Kate MccGwire graduated from the Royal College of Art in 2004 and has since exhibited all over London, winning a solo show at 2009's Heart of Glass. Her most recent installations are made from thousands of pigeon feathers, flowing water and even a mouldy growth on a wall.
Hello Kate. Why pigeon feathers?
I am currently using pigeon feathers as they come from a bird that is generally reviled - regarded as vermin and referred to as ‘rats with wings’. I started to collect pigeon feathers that moulted from the birds in a shed next to my studio – I realised that they were actually very beautiful.
Layers and overlapping objects seem to be a running theme - with both your feather pieces and the burned book in ‘SEETHE’/ FUME.
Yes the layering of the charred paper is similar to that of the feathers – my studio is very near a geese colony and I was astounded to see how similar the layering of feathers on a goose’s back resembles ‘SEETHE’/ FUME. My studio burnt down in 2007 and, where I had stored paper, the edges had become burnt but the internal sheets remained perfectly white. The delicate charred edges fascinated me and after the trauma of the fire destroying my work, I decided that I wanted to be able to control fire. The beauty and delicacy of the layering is somewhat of a happy accident and one that I am working to exploit – I still have further plans for this series of work.
How is your artwork made?
Very much trial and error – playing with everyday/discarded materials.

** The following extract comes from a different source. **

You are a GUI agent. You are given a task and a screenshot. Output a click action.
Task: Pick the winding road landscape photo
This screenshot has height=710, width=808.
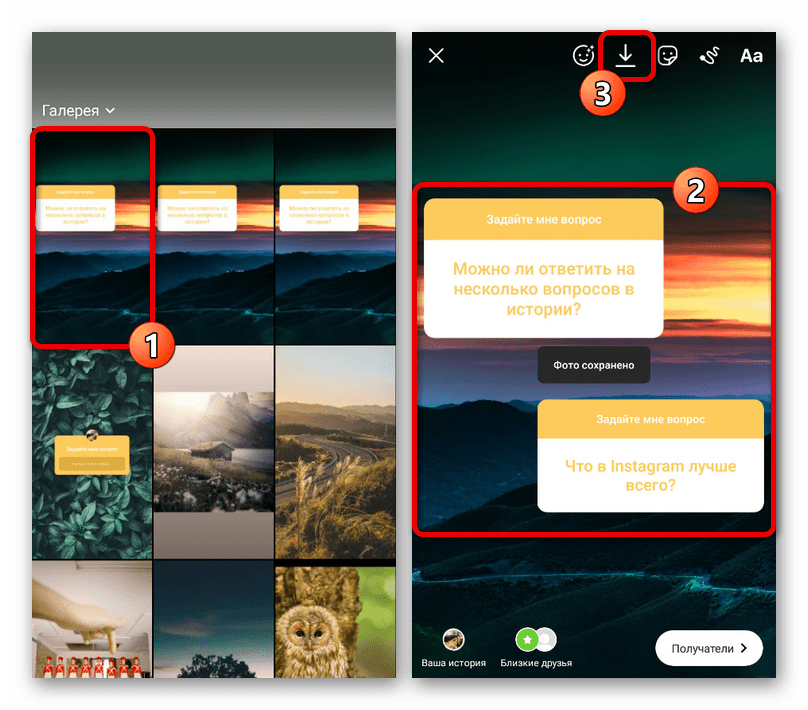pos(335,452)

Where do you get your feathers from - assuming you don't go around plucking pigeons?
I have been very lucky and collect them from numerous sources all over the UK
Tell us about BROOD, one of your installations that was snapped up by Saatchi in 2004?
BROOD was my MA show piece from the RCA Sculpture department – I had been playing with/arranging the several hundred wishbones that I had collected over the years and then I was given the most amazing space for my final show. The wall was 7m x 5.7 m. I worked out that I needed approximately 27,000 bones to cover the entire wall – it took me a about five months to collect that quantity of bones from poultry processors. I received the bones covered in flesh and had to boil them up to clean them. The bones were arranged over the entire wall in a spiral – laid out by eye it assumed a sort of rhythmic pattern. It took 10 days to install at the Saatchi Gallery in the exhibition called Galleon and Other Stories in June 2004
BROOD (DETAIL II) 2007
What have you got planned for your next project?
I am co-curating a show in June called The Space Between at St Pancras Crypt in London. Opening on the 5th of June and running to the 21st, there are nine artists - Marilene Oliver, Annie Cattrell Amanda Couch, Jan Dunning, Richard Ducker, Joy Gerrard, Kate Street, Esther Teichmann and myself. The website will launch soon www.thespacebetween.org.uk.